Understand the settings for different versions of TF and its corresponding CUDA versions. Let's say I have to just use the .so files from the pre-compiled whl using the generated ones for Py37 or Py38, instead of building from scratch. Do I still have to make sure my base system CUDA and everything needs to be matching or it is okay to just install the cudatoolkit10xx/11xx inside the virtualenv/conda env, then use up this .so within that environments directly instead of a docker. Kindly let me know your thoughts. Thank you for your timely responses @skokec!
It should be sufficent to just install cudatoolkit10xx/11xx inside the virtualenv/conda env and TensorFlow should then use this toolkit. At least it works on some my other projects in conda (but using pytorch not tensorflow), so I would expect it should work for TensorFlow and DAUs, but I have not tested it.
It is only important that Python has paths to virtualenv/conda installed cudatoolkit before system installed one so that it finds that version first when loading condatoolkit .so files. When using virtualenv/cuda it would be even be better not to have CUDA installed on system and have it installed ONLY in virtualenv/cuda to avoid any potential issues in finding incorrect CUDA .so files.

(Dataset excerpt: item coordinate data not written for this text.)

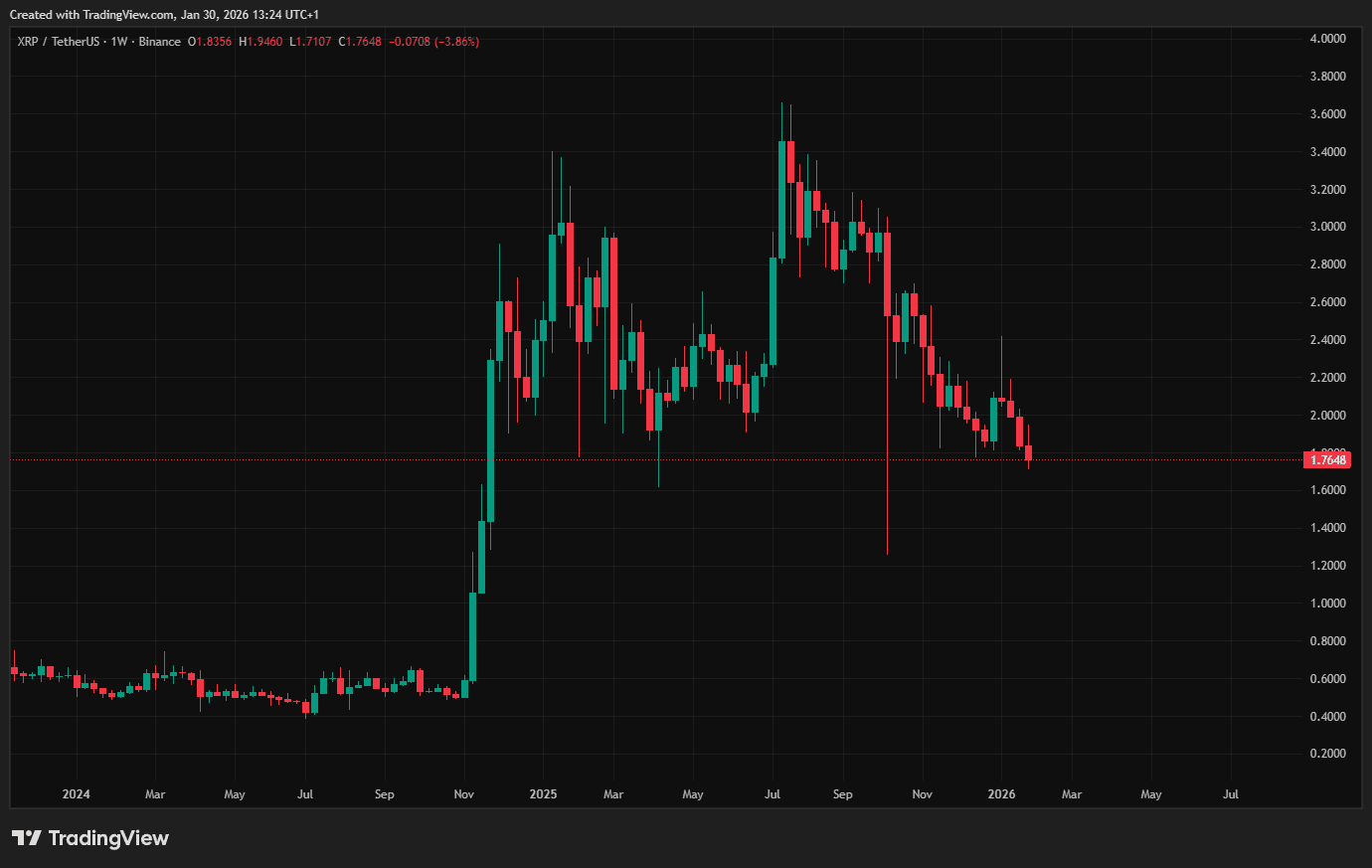This screenshot has height=868, width=1372.
Task: Click the 3.0000 price axis label
Action: click(1327, 227)
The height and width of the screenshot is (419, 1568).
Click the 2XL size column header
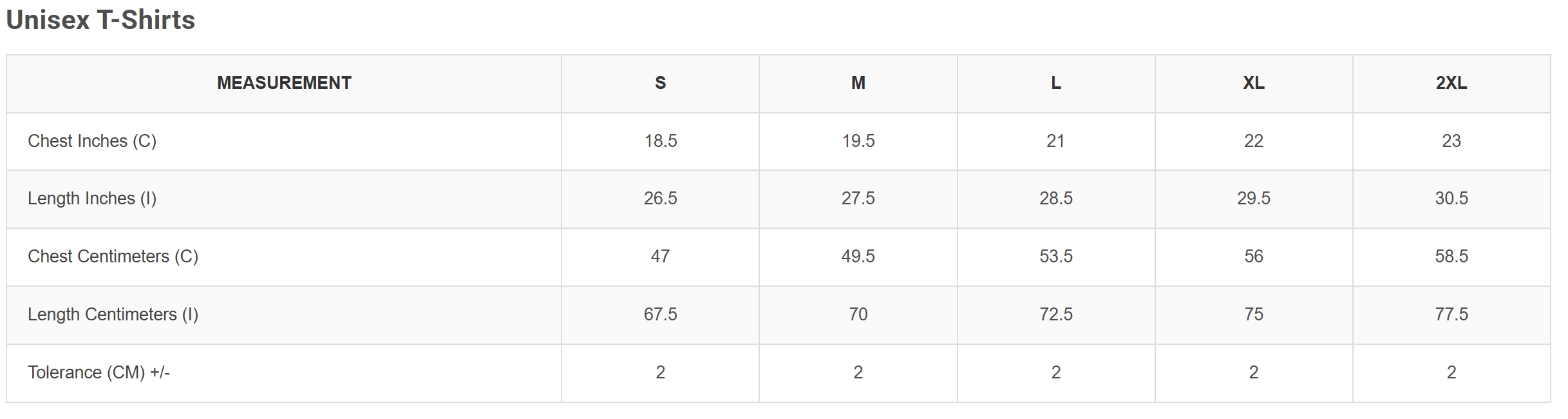1451,83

Thank you @skokec -- I shall try this way first as mentioned using virutalenv or conda env without using any base CUDA.
Hello author @skokec, I just got an opportunity to circle back to try this again, using the new wheels generated.

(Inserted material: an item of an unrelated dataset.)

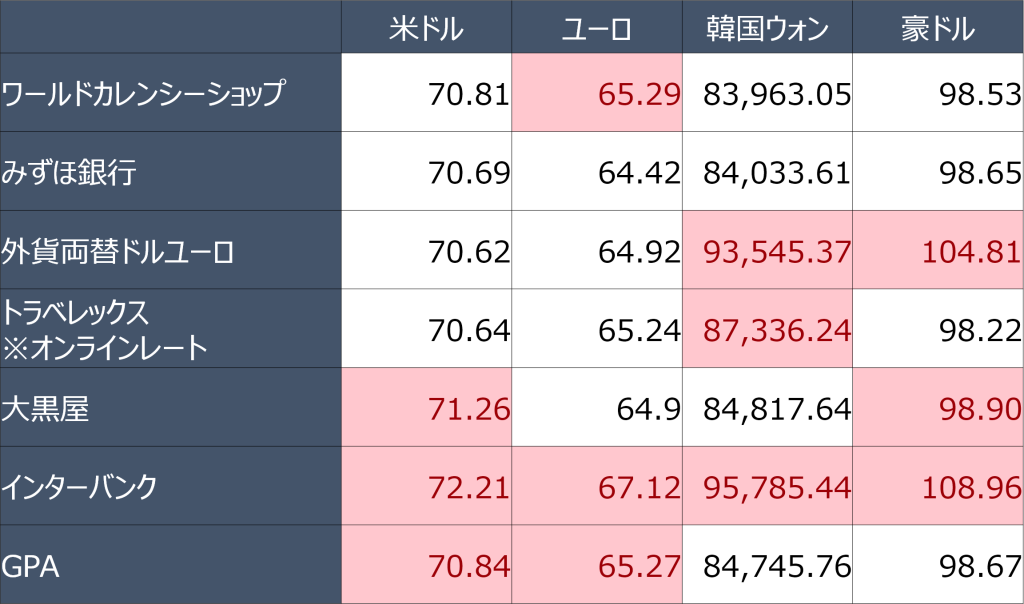The height and width of the screenshot is (604, 1024).
Task: Select the ユーロ column header
Action: point(597,27)
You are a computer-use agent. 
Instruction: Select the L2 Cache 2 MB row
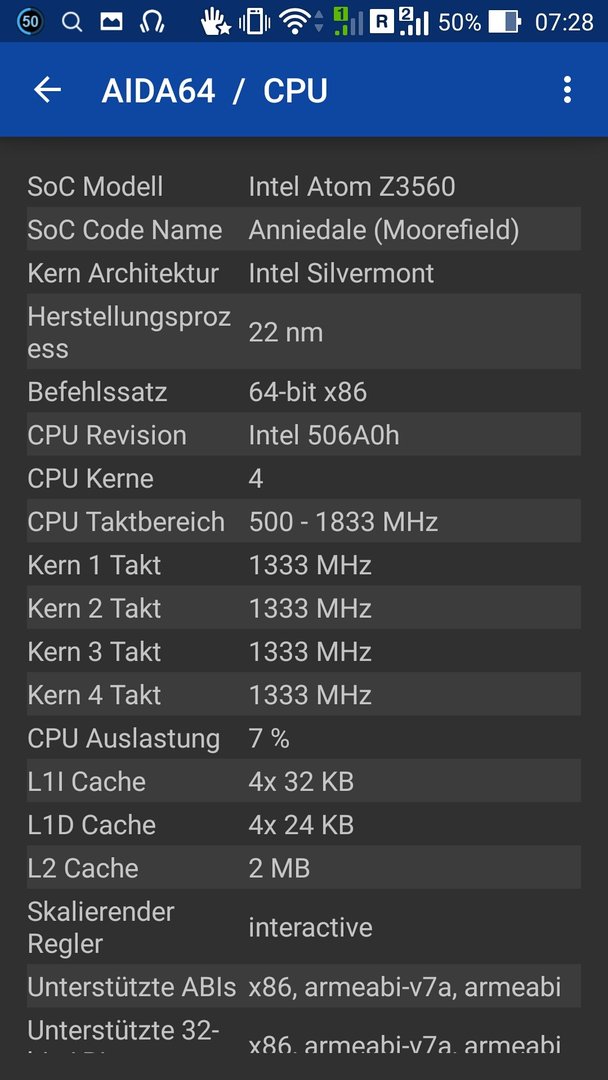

As a sidenote I managed to fix it, this one here is due to a missing instruction set for TF on old versions like AVX2 - just have to find and enable the flags however if I use the old versions I face other blockers as many items are deprecated and reached EOL. Some new features are not being supported by previous versions of Python for TF - so I had to discard this approach as the integration with other app becomes a challenge
So I tried to use one of the newly generated wheels that is on the release section -- to be exact this one (dau_conv-1.0_TF2.5.0-cp38-cp38m-manylinux1_x86_64.whl) without installing TF, as the dau_conv package does it for me when I install it but I get into this weird mismatch about the platform again, any thoughts on this newly developed ones?
And here are the other details:
OS: Ubuntu 18.04.6 CUDA: 11.2 Python (VirtualEnv): 3.8.0
Kindly seeking your advice on this for the newly compiled wheels to test it out further. Thanks much always!
Hey akshu281, sorry for the delay!
I think the issue lies in the filename itself. It seems that py38m
naming isn't used anymore in newer Python versions. You can try renaming the file to dau_conv-1.0_TF2.5.0-cp38-cp38-manylinux1_x86_64.whl
, and it should install without any issues.
I encountered the same error on my setup initially, but after renaming the file, I was able to install it successfully. I've already updated the filenames in the release links.
Hello @skokec - thank you so much, I will give this a try! I was experimenting earlier with the old versions using docker.